Jacob nodded. "Yeah."
Hector circled him once with his eyes, then the car, like he was reading a story written in paint and stance. "Clean. Too clean. You build it?"
Jacob swallowed. The wrong answer could make him look like a liar. The right answer could make him look like a threat.
"I worked on it," Jacob said carefully. "A little."
Hector's grin widened. "A little? Man, that's always what the fast guys say."
Jacob felt Dom watching him from the side.
Letty too.
Mia as well, curious and cautious.
Jacob kept his smile small. "I'm not claiming I'm fast."
Hector laughed. "Everybody's fast until the line drops."
He snapped his fingers and one of his crew tossed him a bottle of water. Hector took a swig and nodded toward Brian's Mitsubishi.
"And you?" Hector said, pointing. "Mitsubishi boy. You racing or you just here to stare?"
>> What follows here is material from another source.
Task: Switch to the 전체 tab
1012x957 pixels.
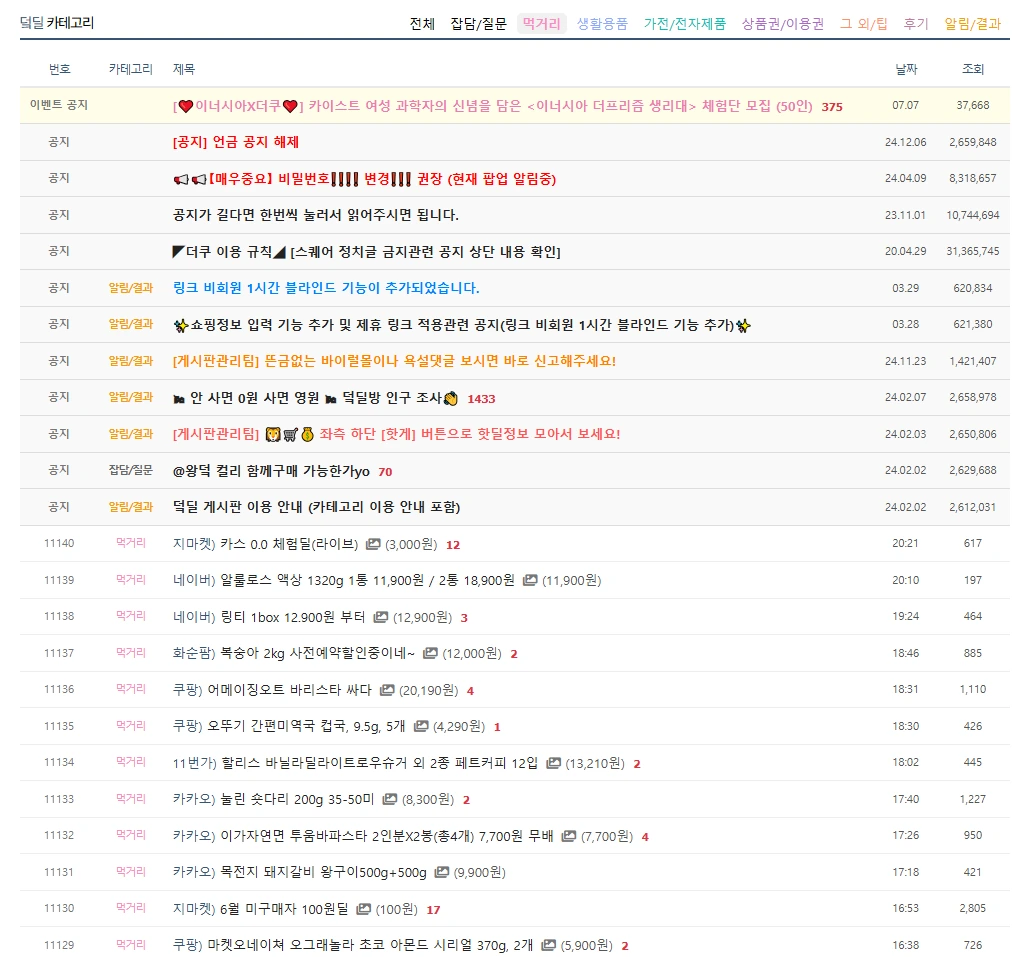Action: point(421,24)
Brian's jaw tightened slightly. "I'm racing."
Hector clapped once, delighted. "Good. I like that. New faces, new money."
Vince inserted himself quickly, stepping between Brian and Jacob like he wanted to control the narrative. "He's with us," Vince said, nodding toward Brian, then jerking his chin toward Jacob as if reluctant to include him. "And that guy's… here."
Hector looked at Vince like Vince was a mosquito that had learned to talk. Then he smiled again, bright and easy. "Everybody's here, homie."
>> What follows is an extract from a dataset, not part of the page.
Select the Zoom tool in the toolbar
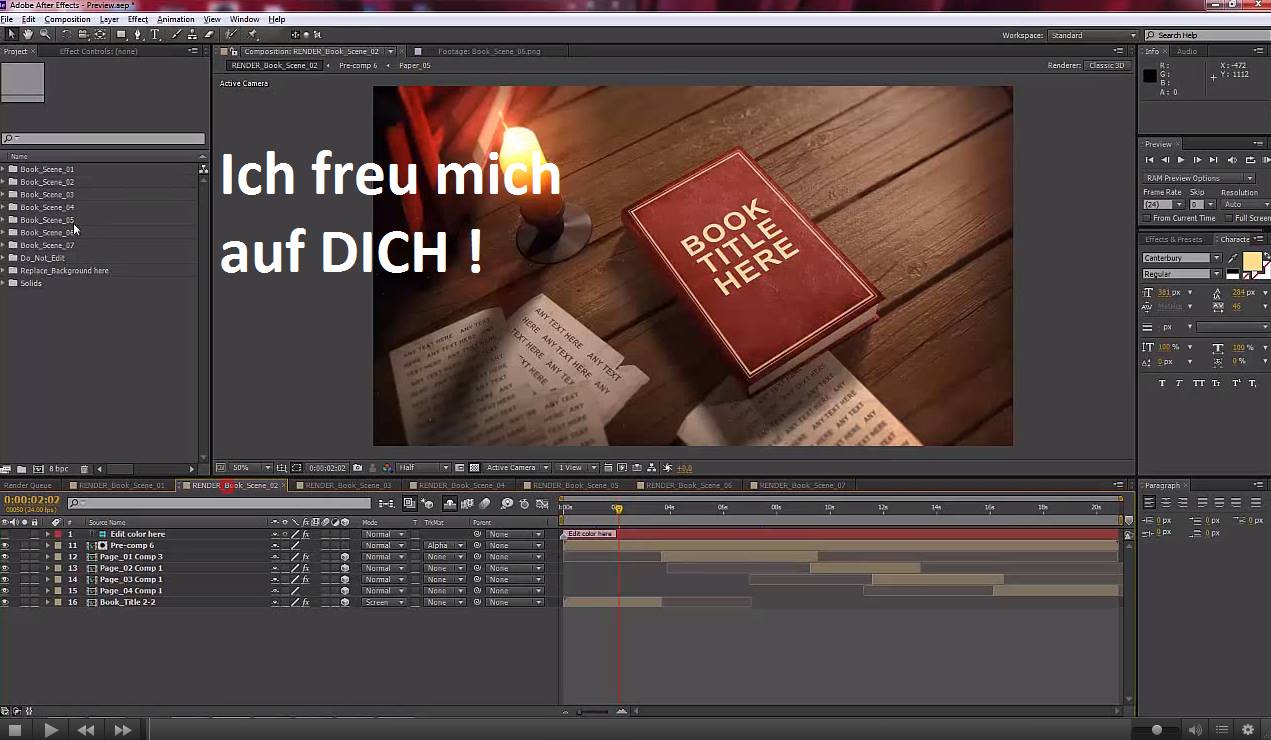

He leaned in toward Jacob, voice dropping half a notch, friendly but sharp. "Word is, you got hands. Dom don't just invite anybody."
Jacob's heart thumped. He forced a casual shrug. "He asked. I showed."
Hector's grin didn't falter, but his eyes flicked up and down Jacob again as if registering details: the calm, the careful speech, the way Jacob didn't puff himself up.
"Alright," Hector said. "Then you're in the air now."
Jacob blinked. "In the air?"
Hector pointed up, laughing. "Everybody's watching, man. That's how it is. You win, you're somebody. You lose, you're still somebody—just somebody we clown."
The crowd laughed.
Jacob's smile held, but his stomach tightened.
He'd lived as Wanted for one night and learned what being watched did.
Tonight, he was being watched as Jacob Cooper.
And the worst part was that the watching felt good, in the sick way attention always did when you'd been starving.
Dom clapped Hector on the shoulder, then looked at Jacob and Brian—both of them standing too straight, pretending they weren't competing.
Dom's voice stayed calm. "You both want to race," he said.
It wasn't a question.
Brian nodded.
Jacob hesitated—just a beat—then nodded too, because backing out now would read like fear.
Mia's eyes moved between them, and Jacob felt the rivalry sharpen again, strategic now: racing wasn't just about pride. It was about where you landed in Dom's world. It was about whether Mia looked at you like you mattered.
Vince smirked like he'd already decided Jacob would fail.
Letty's eyes gleamed like she couldn't wait to see what Jacob really was.
Hector clapped his hands together. "Alright, alright—line 'em up!"
The meet surged with energy. People moved. Cars shifted. Engines revved.
Jacob walked back toward his Supra, feeling the night close around him like a glove.
He kept his face calm.
Kept his steps unhurried.
But inside, his pulse climbed with a familiar, dangerous joy.
Because the line was where masks cracked.
And Jacob Cooper had too many masks to afford even one mistake.